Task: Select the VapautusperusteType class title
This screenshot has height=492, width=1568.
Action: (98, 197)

--

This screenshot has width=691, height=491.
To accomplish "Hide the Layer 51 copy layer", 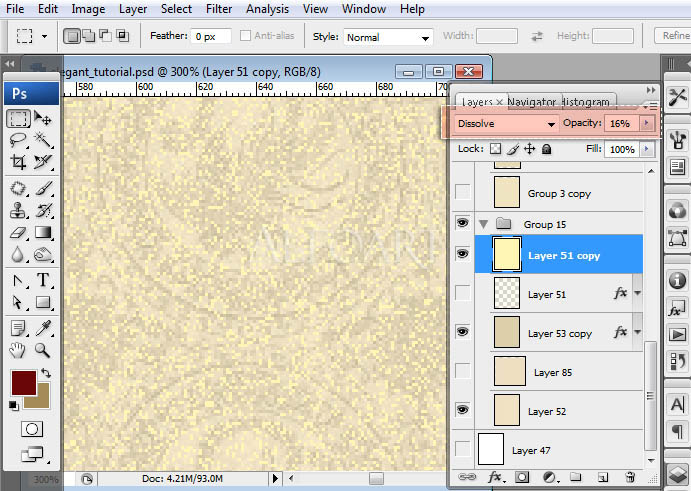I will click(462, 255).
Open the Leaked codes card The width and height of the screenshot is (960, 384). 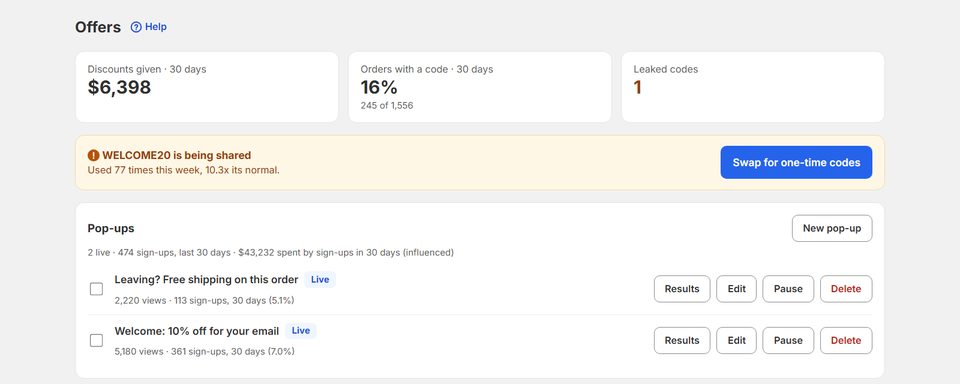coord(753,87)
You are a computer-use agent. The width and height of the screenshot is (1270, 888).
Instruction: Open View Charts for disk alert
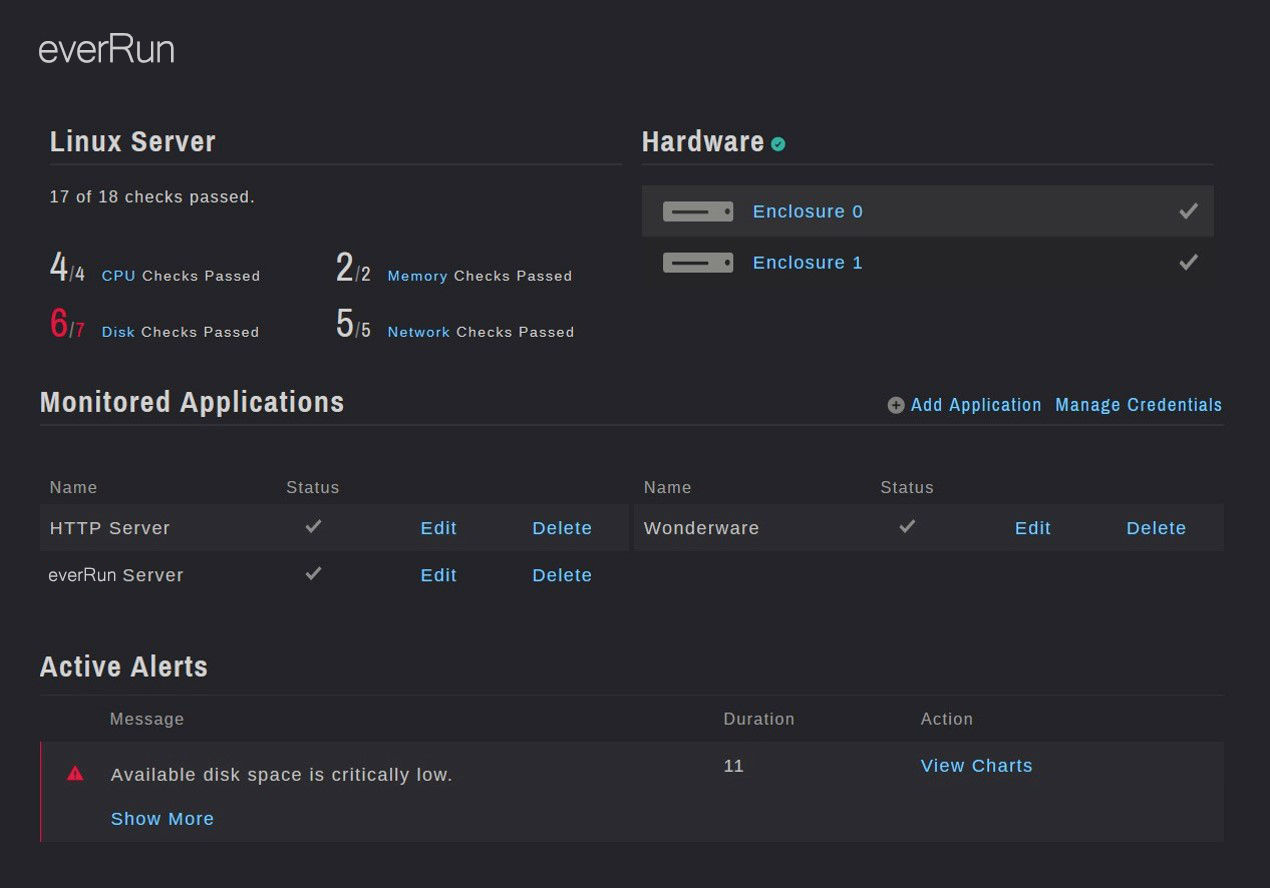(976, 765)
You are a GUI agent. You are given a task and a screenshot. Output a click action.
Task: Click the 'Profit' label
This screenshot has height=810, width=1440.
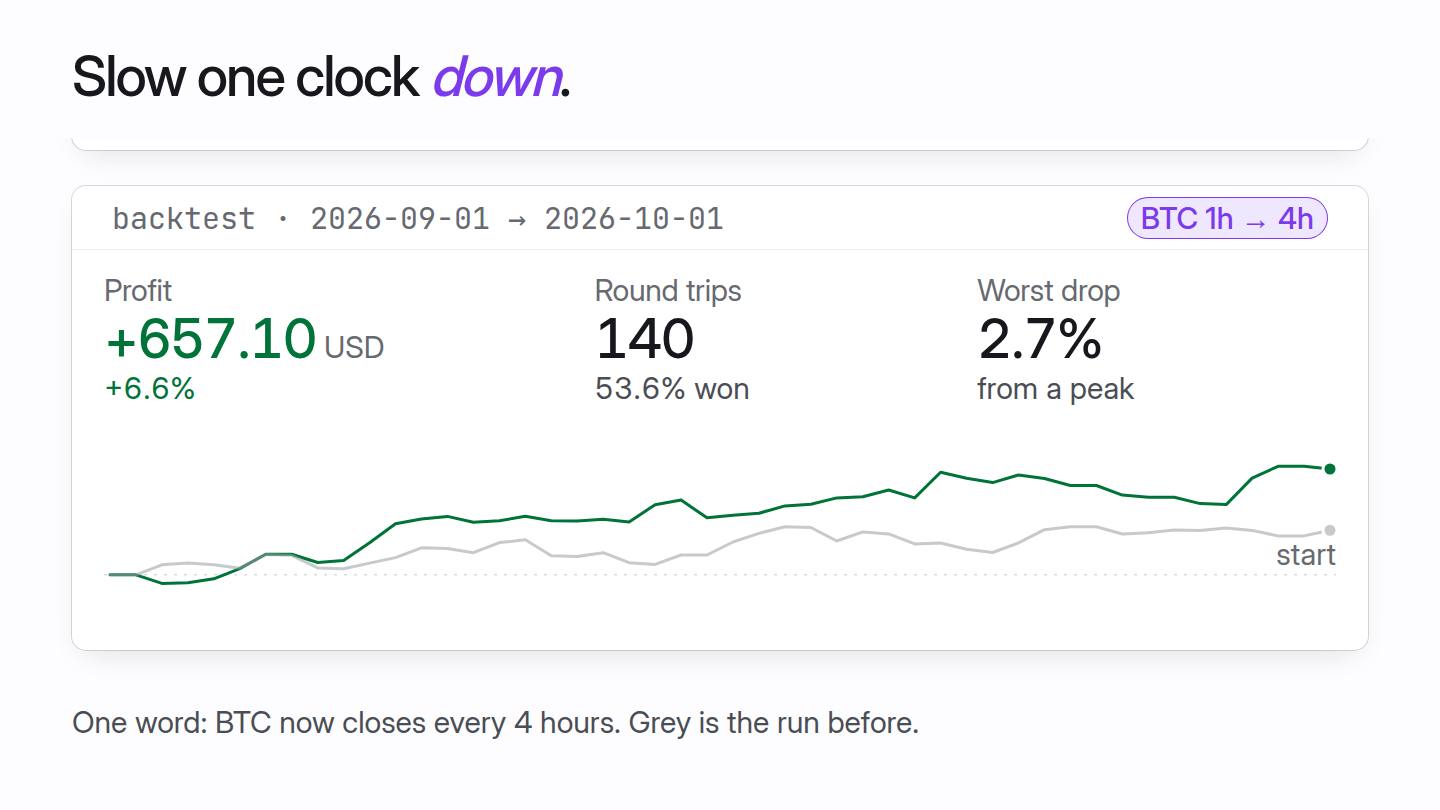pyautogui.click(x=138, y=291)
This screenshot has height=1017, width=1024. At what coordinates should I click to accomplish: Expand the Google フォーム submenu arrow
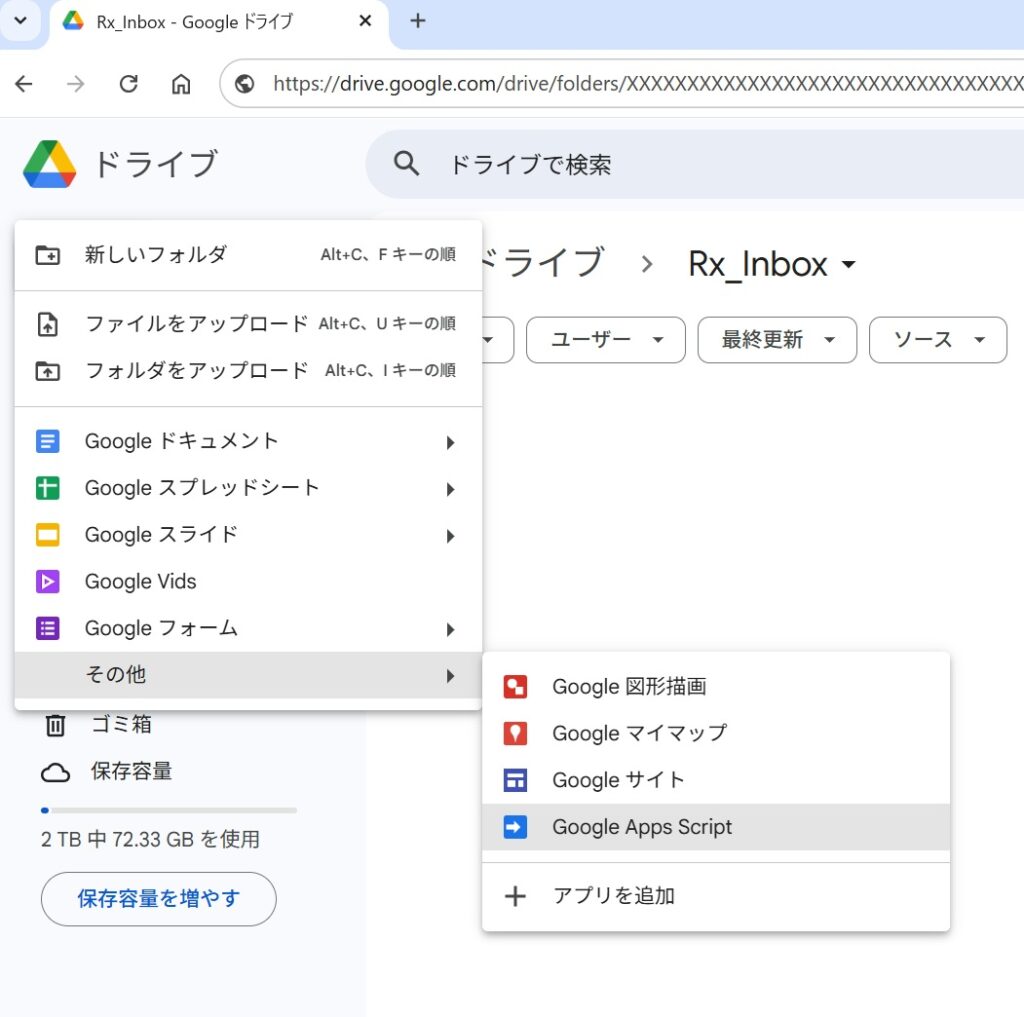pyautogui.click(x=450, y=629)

...

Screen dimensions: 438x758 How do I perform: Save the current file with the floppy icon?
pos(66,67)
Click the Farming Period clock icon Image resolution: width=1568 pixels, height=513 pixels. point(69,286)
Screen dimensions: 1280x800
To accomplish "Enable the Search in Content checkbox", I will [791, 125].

Your goal:
The expected result is a copy of each line in the records where "agent" appears.

Reply:
You are a computer-use agent. The width and height of the screenshot is (1270, 888).
You are a GUI agent. You are given a task and a screenshot. Output a click action.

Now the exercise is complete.